**Work required:**
Set the whole listing down again exactly as written.
++++++++
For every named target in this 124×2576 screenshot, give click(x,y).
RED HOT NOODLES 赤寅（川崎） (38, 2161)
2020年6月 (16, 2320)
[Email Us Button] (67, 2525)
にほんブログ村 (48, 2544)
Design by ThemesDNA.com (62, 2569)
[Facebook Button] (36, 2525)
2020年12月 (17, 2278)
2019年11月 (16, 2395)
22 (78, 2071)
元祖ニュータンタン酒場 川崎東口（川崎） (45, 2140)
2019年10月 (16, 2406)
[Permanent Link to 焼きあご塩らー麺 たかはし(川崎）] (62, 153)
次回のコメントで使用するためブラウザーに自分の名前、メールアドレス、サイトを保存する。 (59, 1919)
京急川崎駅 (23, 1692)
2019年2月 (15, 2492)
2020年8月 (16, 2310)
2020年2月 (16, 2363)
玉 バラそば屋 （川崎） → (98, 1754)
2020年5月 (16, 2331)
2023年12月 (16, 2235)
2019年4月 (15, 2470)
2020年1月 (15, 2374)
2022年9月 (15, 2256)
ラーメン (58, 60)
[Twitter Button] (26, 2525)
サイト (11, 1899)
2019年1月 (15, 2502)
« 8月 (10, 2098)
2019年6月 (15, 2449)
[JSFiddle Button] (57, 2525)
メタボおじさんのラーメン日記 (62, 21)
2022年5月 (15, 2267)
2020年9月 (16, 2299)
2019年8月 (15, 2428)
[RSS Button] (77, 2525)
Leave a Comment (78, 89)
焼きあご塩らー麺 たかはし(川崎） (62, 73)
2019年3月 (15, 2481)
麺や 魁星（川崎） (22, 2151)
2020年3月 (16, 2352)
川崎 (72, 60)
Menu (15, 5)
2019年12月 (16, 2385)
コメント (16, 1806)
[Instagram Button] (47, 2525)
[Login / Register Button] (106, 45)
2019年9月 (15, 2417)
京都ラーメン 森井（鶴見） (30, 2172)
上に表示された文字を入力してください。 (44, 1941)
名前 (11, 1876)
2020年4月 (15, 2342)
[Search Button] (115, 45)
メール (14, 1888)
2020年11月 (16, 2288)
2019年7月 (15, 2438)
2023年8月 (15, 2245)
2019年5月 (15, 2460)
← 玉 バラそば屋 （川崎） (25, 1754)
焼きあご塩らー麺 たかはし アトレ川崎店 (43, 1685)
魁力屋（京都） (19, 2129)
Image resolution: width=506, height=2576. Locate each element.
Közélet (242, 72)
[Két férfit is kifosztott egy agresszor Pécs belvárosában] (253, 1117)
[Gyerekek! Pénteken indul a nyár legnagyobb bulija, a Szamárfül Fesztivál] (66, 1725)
++++++++
**Task output:**
For every named target in this 124×2576 screenshot, give click(x,y).
RED HOT NOODLES 赤寅（川崎） (38, 2161)
2020年6月 (16, 2320)
[Email Us Button] (67, 2525)
にほんブログ村 (48, 2544)
Design by ThemesDNA.com (62, 2569)
[Facebook Button] (36, 2525)
2020年12月 (17, 2278)
2019年11月 (16, 2395)
22 (78, 2071)
元祖ニュータンタン酒場 川崎東口（川崎） (45, 2140)
2019年10月 (16, 2406)
[Permanent Link to 焼きあご塩らー麺 たかはし(川崎）] (62, 153)
次回のコメントで使用するためブラウザーに自分の名前、メールアドレス、サイトを保存する。 (59, 1919)
京急川崎駅 (23, 1692)
2019年2月 (15, 2492)
2020年8月 (16, 2310)
2020年2月 (16, 2363)
玉 バラそば屋 （川崎） → (98, 1754)
2020年5月 (16, 2331)
2023年12月 (16, 2235)
2019年4月 (15, 2470)
2020年1月 (15, 2374)
2022年9月 (15, 2256)
ラーメン (58, 60)
[Twitter Button] (26, 2525)
サイト (11, 1899)
2019年1月 (15, 2502)
« 8月 (10, 2098)
2019年6月 (15, 2449)
[JSFiddle Button] (57, 2525)
メタボおじさんのラーメン日記 (62, 21)
2022年5月 (15, 2267)
2020年9月 (16, 2299)
2019年8月 (15, 2428)
[RSS Button] (77, 2525)
Leave a Comment (78, 89)
焼きあご塩らー麺 たかはし(川崎） (62, 73)
2019年3月 (15, 2481)
麺や 魁星（川崎） (22, 2151)
2020年3月 (16, 2352)
川崎 (72, 60)
Menu (15, 5)
2019年12月 (16, 2385)
コメント (16, 1806)
[Instagram Button] (47, 2525)
[Login / Register Button] (106, 45)
2019年9月 (15, 2417)
京都ラーメン 森井（鶴見） (30, 2172)
上に表示された文字を入力してください。 (44, 1941)
名前 (11, 1876)
2020年4月 (15, 2342)
[Search Button] (115, 45)
メール (14, 1888)
2020年11月 (16, 2288)
2019年7月 (15, 2438)
2023年8月 (15, 2245)
2019年5月 (15, 2460)
← 玉 バラそば屋 （川崎） (25, 1754)
焼きあご塩らー麺 たかはし アトレ川崎店 (43, 1685)
魁力屋（京都） (19, 2129)
Image resolution: width=506, height=2576. Locate each element.
Közélet (242, 72)
[Két férfit is kifosztott egy agresszor Pécs belvárosában] (253, 1117)
[Gyerekek! Pénteken indul a nyár legnagyobb bulija, a Szamárfül Fesztivál] (66, 1725)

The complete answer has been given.